Why did we receive an email notification without seeing obvious errors in Active IQ?

Views:
26
Visibility:
Public
Votes:
0
Category:
element-software
Specialty:
solidfire
Last Updated:

Applies to

  • NetApp Element software
  • NetApp SolidFire Active IQ

Answer

When cluster alerts occur simultaneously with a cluster master migration, it is possible the alerts are not sent to Active IQ immediately. Especially if the alerts are related to the releasing cluster master. The alerts are being kept in a stale status until the next time the cluster master migrates and scrubs all the alerts, even if the alert has been resolved in the meantime.
 
Both resolved and unresolved alerts will still be considered as "new" and an email will be sent out regardless with the notification after the next cluster master migration.
 
  • To find the alerts in Active IQ, go to Reporting > Errors
    • For unresolved alerts: sort on Date
    • For resolved alerts: sort on Resolution Time
    • Alternatively filter on the Alert ID from the email
       
  • To identify a cluster master migration:
    • In Active IQ go to Reporting > Events
    • Filter for clusterMasterEvent
    • Note: The event list only keeps track of the last 10 000 events. If overwritten already, NetApp Support can still trace further back in time from the storage logs.

Please keep in mind this article only explains the behaviour of the delayed email and does not address the origin of the alert. Further investigation may still be required what triggered the alert.
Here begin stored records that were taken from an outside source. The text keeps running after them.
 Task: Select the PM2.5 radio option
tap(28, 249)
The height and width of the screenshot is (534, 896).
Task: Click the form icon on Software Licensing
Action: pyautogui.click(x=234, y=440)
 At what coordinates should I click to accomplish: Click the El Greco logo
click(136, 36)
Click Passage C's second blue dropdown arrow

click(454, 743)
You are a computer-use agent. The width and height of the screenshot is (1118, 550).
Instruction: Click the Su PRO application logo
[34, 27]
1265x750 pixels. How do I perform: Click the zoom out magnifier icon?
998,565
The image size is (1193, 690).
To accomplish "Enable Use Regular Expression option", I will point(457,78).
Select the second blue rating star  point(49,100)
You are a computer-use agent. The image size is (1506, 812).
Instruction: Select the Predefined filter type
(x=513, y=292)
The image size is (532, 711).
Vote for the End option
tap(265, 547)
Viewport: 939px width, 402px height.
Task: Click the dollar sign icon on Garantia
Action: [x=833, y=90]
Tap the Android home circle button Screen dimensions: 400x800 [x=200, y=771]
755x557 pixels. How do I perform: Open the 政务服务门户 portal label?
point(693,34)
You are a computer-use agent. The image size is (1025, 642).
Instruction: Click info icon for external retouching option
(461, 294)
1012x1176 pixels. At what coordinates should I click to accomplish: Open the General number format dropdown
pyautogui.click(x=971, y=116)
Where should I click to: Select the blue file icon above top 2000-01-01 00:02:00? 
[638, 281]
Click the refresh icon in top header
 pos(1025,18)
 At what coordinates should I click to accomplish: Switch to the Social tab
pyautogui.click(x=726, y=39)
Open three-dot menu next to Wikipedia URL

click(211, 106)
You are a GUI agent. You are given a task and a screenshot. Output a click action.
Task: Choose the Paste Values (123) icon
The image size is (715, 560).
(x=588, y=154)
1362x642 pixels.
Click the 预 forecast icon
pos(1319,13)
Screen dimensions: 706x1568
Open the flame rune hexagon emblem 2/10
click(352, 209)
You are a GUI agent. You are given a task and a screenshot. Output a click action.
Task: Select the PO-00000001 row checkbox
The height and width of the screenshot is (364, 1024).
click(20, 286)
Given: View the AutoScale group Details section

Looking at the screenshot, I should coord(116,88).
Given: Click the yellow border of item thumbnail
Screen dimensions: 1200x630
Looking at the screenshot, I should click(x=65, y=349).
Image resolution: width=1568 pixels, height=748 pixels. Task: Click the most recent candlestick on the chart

This article also only relates to isolated instances. If the alert emails keep recurring, please see Repeated alerts from SolidFire cluster which have been resolved.

Additional Information

Example of notification mail:

Alert ID: <#>
Severity: error 
Cluster: <CLUSTER NAME>
Occurrence Time: 2021-07-06 15:42:30 UTC
Notification Time: 2021-07-21 19:51:51 UTC
  --->> Substantial difference between the time stamps

clusterFaultID: 102
Additional Detail:

clusterFaultID: 102
nodeHardwareFaultID: 593
code: nodeOffline
details: The SolidFire Application cannot communicate with Storage node having node ID 1.
severity: error
date: 2021-07-06T15:42:53.164604Z
resolved: true
type: node
nodeID: 1